**Problems to work on:**
#1 In the excerpt on the Douglas-Peucker line simplification method, what share of the 2226 Humberside coastline points changed offset values when the line was split into eight segments?
#2 From the excerpt on the Douglas-Peucker line simplification method, write out the passage between "Since the algorithm" and "the generalising process.", inclusive.

**Extract provided:**

Figure 4a graphically compares the offset values recorded with each vertex along the stretch pf coastline on Figure 4b. If graphical information systems of the type described by Visvalingam (1985) were available, then it would have been relatively easy to cross reference data in these two displays in order to clarify and refine concepts. Instead, cross referencing was done manually. The largest offsets values do not necessarily refer to the points which are perceptually most significant. Points which Attneave (1954) would have identified as critical in the Sunk Island region (points A and B on Figure 4b), have very low rankings compared to others, such as point 24 which occurs along a relatively smooth section of the Lincolnshire coast. We will return to this example later. Thus offset values are not reliable indicators for producing an unequivocal ranking of points with respect to perceptual significance.

Although the relationship between scale and the number of points per feature is still not clear, lines tend to be represented by a smaller number of points at reduced scales (Topfer and Pillewizer, 1966). The Douglas-Peucker method assumes that the rank order of points does not change with scale. Points used for small scale representations are always a subset of those used in larger scale representations. This assumption is invalid in certain situations, for example, along gently curving lines. On such lines, manual generalisations may result in different points being selected at different scales. Figures 5a and 5b show 25 (30%) and 33 (40%) points selected manually from a set of 85 points. Compare these figures with algorithmic selection of the same number of points in Figures 5c and 5d respectively. Different points represent the stretches between A to A', B to B' and C to C'. Note also the consequences of retaining points P and 0 shown on Figure 5d. The retention of P results in the omission of the perceptually critical point, X, and the selection of Y instead. Although the later inclusion of neighbouring points reduces the information value of point 0, the algorithm is unable to drop this point. Figures 5e and 5f show the differences between Figures 5b and 5d. These figures indicate how the retention of points selected at higher levels of the hierarchy limit the scope for adjusting the shape of the simplified line. Thus, the concept of a fixed rank order of critical points is not universally applicable, and the Douglas-Peucker rank ordering of points does not necessarily coincide with human perception of significance.

Robustness of the method

Since the algorithm is sensitive to the orientation of features with respect to the anchor and floater lines, we decided to test its robustness. The coastline of Figure 4b was progressively subdivided into two, four and eight segments and the offset values of vertices in each subdivision were recorded. The offset values of vertices on subdivisions of the line are plotted against offsets on the original line in Figures 6a-c. Here again, a generalised facility for cross referencing and exploring the distribution of selected points and features on Figures 4 and 6 would have provided greater incentive for formulating and testing hypotheses about the generalising process.

On Figure 6a-c, many points have identical values, and are unaffected by the segmentation of the line. The method is fairly robust in the sense that relatively few points change rank within the hierarchy. With the coastline of Humberside, only two, twelve and sixteen percent of the total 2226 points changed offset values when the line was subdivided into two, four and eight segments respectively. The stable points tend to be those with the lowest offsets. It appears that the algorithm rapidly locates the same extreme points and produces identical solutions from then on.

**Raw records:**
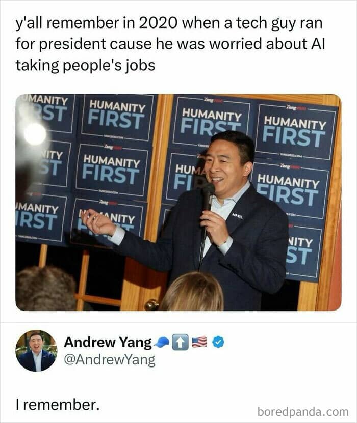
Task: Click the speaker's outstretched hand
Action: point(98,222)
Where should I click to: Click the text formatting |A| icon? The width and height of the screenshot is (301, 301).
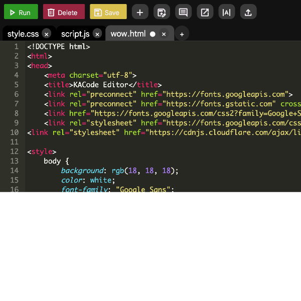(x=227, y=12)
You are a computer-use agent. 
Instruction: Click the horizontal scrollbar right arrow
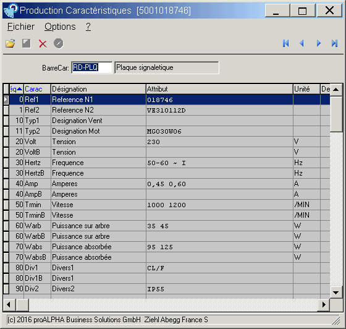point(324,305)
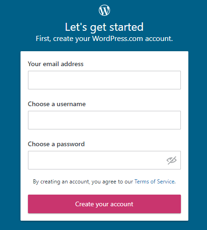Click the WordPress logo at the top
Screen dimensions: 207x230
pyautogui.click(x=104, y=10)
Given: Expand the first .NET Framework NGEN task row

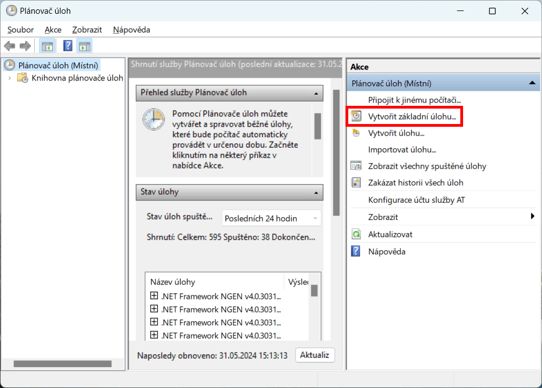Looking at the screenshot, I should pos(154,296).
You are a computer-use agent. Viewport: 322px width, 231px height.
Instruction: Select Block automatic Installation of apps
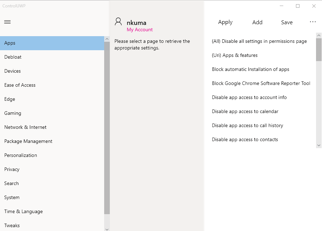pos(250,69)
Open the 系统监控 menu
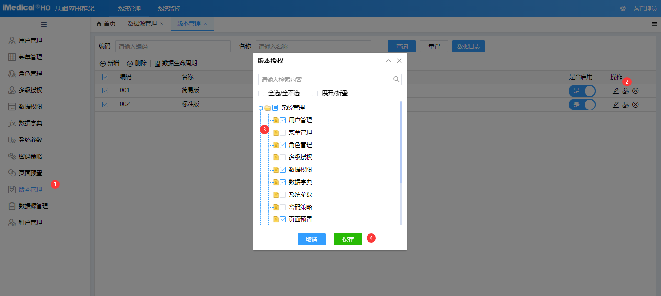 (168, 8)
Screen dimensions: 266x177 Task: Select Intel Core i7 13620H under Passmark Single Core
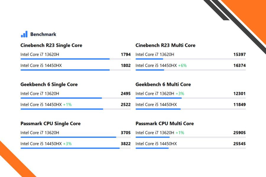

**Answer set:**
#1 Sixteen percent.

#2
Since the algorithm is sensitive to the orientation of features with respect to the anchor and floater lines, we decided to test its robustness. The coastline of Figure 4b was progressively subdivided into two, four and eight segments and the offset values of vertices in each subdivision were recorded. The offset values of vertices on subdivisions of the line are plotted against offsets on the original line in Figures 6a-c. Here again, a generalised facility for cross referencing and exploring the distribution of selected points and features on Figures 4 and 6 would have provided greater incentive for formulating and testing hypotheses about the generalising process.